Salute e Benessere
Inventiva will present data from the final analysis of the Phase 2 study evaluating the combination of lanifibranor with empagliflozin in patients with MASH and T2D at the AASLD The Liver Meeting® late-breaker session
– Inventiva (Euronext Paris and Nasdaq: IVA), a clinical-stage biopharmaceutical company focused on the development of oral small molecule therapies for the treatment of metabolic dysfunction-associated steatohepatitis (“MASH”), also known as non-alcoholic steatohepatitis (“NASH”), and other diseases with significant unmet medical needs, today announced the presentation of the final analysis of LEGEND, Phase 2 proof-of-concept clinical trial, evaluating lanifibranor in combination with empagliflozin in patients with MASH and Type 2 Diabetes (T2D). The data will be presented Monday November 18, 2024, as a late breaker poster at the American Association for the Study of Liver Diseases (AASLD) The Liver Meeting®, taking place in San Diego California.

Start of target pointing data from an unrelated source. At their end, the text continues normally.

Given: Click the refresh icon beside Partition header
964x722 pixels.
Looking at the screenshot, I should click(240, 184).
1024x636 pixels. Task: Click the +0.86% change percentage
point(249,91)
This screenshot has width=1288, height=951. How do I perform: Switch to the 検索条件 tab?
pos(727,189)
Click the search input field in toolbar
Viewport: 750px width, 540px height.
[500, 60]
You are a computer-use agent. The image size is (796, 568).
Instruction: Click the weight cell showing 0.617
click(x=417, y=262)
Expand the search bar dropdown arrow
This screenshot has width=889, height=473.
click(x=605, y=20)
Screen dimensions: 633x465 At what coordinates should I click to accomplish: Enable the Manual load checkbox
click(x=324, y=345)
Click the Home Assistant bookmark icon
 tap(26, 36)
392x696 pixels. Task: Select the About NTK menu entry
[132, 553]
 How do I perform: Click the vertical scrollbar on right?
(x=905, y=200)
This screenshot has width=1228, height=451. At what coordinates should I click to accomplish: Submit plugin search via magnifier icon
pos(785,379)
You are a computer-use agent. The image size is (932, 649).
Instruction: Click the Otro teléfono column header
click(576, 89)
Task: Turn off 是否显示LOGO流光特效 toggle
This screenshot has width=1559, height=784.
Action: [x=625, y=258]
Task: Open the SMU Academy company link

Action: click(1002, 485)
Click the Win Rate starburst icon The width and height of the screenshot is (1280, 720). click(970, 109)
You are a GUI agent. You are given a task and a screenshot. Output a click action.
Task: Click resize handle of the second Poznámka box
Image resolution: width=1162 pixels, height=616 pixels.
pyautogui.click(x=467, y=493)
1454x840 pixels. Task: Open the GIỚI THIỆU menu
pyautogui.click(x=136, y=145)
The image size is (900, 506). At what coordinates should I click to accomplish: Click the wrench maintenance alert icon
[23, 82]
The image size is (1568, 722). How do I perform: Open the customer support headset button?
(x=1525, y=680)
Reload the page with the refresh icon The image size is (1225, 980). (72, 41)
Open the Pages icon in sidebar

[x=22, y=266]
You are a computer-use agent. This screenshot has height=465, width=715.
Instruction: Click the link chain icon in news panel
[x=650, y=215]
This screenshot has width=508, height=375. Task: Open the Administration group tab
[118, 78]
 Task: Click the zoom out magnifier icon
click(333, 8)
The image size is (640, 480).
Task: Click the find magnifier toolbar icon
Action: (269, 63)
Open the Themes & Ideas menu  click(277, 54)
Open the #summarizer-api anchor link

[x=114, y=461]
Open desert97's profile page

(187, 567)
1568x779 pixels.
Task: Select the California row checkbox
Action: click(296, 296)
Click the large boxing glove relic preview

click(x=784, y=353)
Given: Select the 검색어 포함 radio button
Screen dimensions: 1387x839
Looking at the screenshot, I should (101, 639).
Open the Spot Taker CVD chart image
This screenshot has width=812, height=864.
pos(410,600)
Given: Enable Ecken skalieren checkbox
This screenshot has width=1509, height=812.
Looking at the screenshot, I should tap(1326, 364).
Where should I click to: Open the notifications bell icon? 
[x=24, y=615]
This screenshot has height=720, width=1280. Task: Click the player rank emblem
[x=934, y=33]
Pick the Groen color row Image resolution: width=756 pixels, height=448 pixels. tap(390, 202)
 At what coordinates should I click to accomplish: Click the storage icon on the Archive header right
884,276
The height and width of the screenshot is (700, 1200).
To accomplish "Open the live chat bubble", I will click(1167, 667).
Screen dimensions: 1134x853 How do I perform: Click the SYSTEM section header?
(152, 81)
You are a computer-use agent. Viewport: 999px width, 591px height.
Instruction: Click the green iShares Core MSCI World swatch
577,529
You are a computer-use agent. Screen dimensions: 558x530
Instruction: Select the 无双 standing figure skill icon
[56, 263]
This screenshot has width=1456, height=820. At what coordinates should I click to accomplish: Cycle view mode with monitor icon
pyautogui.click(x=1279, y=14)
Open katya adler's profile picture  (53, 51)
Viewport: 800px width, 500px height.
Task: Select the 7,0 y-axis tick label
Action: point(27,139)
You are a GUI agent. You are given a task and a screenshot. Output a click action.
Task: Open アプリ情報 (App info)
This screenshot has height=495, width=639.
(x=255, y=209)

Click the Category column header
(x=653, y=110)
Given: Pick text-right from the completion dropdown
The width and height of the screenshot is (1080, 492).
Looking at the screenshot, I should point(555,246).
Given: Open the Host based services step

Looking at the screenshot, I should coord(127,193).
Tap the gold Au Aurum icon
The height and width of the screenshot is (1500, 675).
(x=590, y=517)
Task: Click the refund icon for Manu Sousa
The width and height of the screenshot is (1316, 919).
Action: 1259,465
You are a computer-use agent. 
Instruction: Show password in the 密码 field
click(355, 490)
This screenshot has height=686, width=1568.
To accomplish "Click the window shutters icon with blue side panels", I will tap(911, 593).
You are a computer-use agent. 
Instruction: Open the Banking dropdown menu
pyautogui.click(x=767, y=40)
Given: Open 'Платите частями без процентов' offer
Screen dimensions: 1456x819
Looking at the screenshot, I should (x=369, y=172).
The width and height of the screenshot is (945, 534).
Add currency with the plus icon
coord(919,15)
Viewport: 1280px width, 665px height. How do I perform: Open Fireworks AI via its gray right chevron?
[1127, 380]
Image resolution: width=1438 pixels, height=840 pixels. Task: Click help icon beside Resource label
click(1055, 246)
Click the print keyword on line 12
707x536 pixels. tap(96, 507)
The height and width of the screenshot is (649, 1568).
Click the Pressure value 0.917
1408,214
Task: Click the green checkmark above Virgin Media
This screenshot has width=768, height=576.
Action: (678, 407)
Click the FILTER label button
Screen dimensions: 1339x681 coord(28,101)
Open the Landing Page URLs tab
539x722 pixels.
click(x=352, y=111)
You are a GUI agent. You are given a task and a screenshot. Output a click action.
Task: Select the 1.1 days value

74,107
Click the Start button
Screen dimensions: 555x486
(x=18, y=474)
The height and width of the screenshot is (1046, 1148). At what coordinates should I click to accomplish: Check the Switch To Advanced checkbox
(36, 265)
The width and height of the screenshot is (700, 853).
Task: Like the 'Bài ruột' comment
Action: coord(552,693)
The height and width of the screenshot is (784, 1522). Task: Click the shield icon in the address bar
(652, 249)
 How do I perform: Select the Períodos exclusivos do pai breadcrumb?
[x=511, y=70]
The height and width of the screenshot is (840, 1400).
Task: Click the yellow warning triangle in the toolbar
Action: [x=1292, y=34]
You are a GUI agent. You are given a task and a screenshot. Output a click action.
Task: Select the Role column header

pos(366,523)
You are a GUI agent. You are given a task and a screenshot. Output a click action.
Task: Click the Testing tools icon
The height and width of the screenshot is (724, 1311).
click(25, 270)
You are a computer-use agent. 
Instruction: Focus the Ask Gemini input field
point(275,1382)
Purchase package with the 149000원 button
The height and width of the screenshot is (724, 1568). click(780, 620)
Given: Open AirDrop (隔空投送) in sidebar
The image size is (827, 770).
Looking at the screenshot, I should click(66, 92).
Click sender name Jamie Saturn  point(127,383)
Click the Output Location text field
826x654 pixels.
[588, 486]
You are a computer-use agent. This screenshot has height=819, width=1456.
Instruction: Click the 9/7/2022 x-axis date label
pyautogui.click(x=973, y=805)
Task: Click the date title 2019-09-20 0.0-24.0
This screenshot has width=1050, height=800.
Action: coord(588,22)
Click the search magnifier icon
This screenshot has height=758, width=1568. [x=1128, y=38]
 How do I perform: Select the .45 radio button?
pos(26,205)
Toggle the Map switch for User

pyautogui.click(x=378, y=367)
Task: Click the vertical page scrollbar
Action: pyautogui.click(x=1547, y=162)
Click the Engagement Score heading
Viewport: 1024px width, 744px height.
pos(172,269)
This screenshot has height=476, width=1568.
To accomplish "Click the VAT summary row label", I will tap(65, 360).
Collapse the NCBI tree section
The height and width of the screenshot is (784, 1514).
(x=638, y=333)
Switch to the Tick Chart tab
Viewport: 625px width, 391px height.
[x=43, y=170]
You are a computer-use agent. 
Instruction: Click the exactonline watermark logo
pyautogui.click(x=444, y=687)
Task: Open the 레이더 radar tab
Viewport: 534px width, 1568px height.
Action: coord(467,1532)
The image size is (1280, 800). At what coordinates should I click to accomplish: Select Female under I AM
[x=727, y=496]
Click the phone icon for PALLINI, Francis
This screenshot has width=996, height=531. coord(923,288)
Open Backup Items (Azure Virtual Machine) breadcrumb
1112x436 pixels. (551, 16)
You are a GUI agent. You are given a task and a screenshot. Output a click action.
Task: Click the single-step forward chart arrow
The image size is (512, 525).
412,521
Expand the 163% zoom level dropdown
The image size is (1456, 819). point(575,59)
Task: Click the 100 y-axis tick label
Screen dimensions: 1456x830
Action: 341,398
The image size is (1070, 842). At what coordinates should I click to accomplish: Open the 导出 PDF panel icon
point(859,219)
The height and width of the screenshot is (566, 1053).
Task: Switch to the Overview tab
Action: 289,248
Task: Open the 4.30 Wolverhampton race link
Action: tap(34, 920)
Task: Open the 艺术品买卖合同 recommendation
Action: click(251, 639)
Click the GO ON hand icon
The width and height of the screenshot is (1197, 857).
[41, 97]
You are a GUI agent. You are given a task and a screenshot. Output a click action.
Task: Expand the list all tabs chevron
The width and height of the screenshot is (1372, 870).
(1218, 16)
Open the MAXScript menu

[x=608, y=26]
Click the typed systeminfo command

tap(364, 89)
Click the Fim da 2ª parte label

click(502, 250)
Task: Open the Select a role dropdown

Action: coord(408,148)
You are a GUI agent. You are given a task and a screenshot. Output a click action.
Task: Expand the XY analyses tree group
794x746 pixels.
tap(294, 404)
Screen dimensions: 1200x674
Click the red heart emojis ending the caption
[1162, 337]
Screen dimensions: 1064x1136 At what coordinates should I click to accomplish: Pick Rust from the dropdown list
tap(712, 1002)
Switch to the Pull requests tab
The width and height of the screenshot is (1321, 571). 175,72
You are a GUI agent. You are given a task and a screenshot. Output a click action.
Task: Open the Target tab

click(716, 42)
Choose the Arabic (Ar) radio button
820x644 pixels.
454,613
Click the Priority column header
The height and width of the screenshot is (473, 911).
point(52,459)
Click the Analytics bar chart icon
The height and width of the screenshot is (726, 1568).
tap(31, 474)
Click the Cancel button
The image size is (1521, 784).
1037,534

: “We are pleased to present the results of our LEGEND study at The Liver Meeting. We believe that the results on the combination of lanifibranor with empagliflozin not only confirm the benefits of lanifibranor as a monotherapy for patients with MASH and type 2 diabetes but also support a treatment paradigm for combination therapy for this patient population.”
“It is frequently overlooked that MASH is a liver manifestation of insulin resistance. The exciting new data from the LEGEND study, which evaluates the combination of lanifibranor and empagliflozin, confirms that lanifibranor has the potential to target the underlying biology of the disease. Additionally, LEGEND should alleviate the concerns about weight gain, as this can be managed with sGLT2 inhibitors or other treatments like GLP-1 agonists, which are treatments of choice for T2D management.”
The Phase 2, LEGEND, included patients with MASH and T2D with a Hemoglobin A1c (HbA1c) between 7-10% at screening. The trial was double-blind for lanifibranor and placebo, but open-label for the combination of lanifibranor and empagliflozin.
The study met the primary efficacy endpoint of HbA1c improvement with both treatment groups and patients treated with lanifibranor-only and in combination with empagliflozin showed a significant reduction in their HbA1c levels, with 50% of patients reaching an HbA1c under 6.5% by week 24 (p<0.001). Additionally, 58% of patients on lanifibranor alone and 80% of those on the combination therapy had a decrease of at least 1% in HbA1c at week 24, compared to 0% in the placebo group.
In addition, patients treated with lanifibranor alone and in combination with empagliflozin showed significant improvement in hepatic steatosis, -49% and -41% respectively, measured by Magnetic resonance imaging-proton density fat fraction (MRI-PDFF), as well as the composite MASH activity and fibrosis measured with cT1, -86 and -75 ms respectively.
Furthermore, adiponectin levels increased by a mean of 3-fold in patients with T2D and MASH treated with lanifibranor (p=0.009) and lanifibranor in combination with empagliflozin (p=0.004) compared to no increase measured in patients under placebo.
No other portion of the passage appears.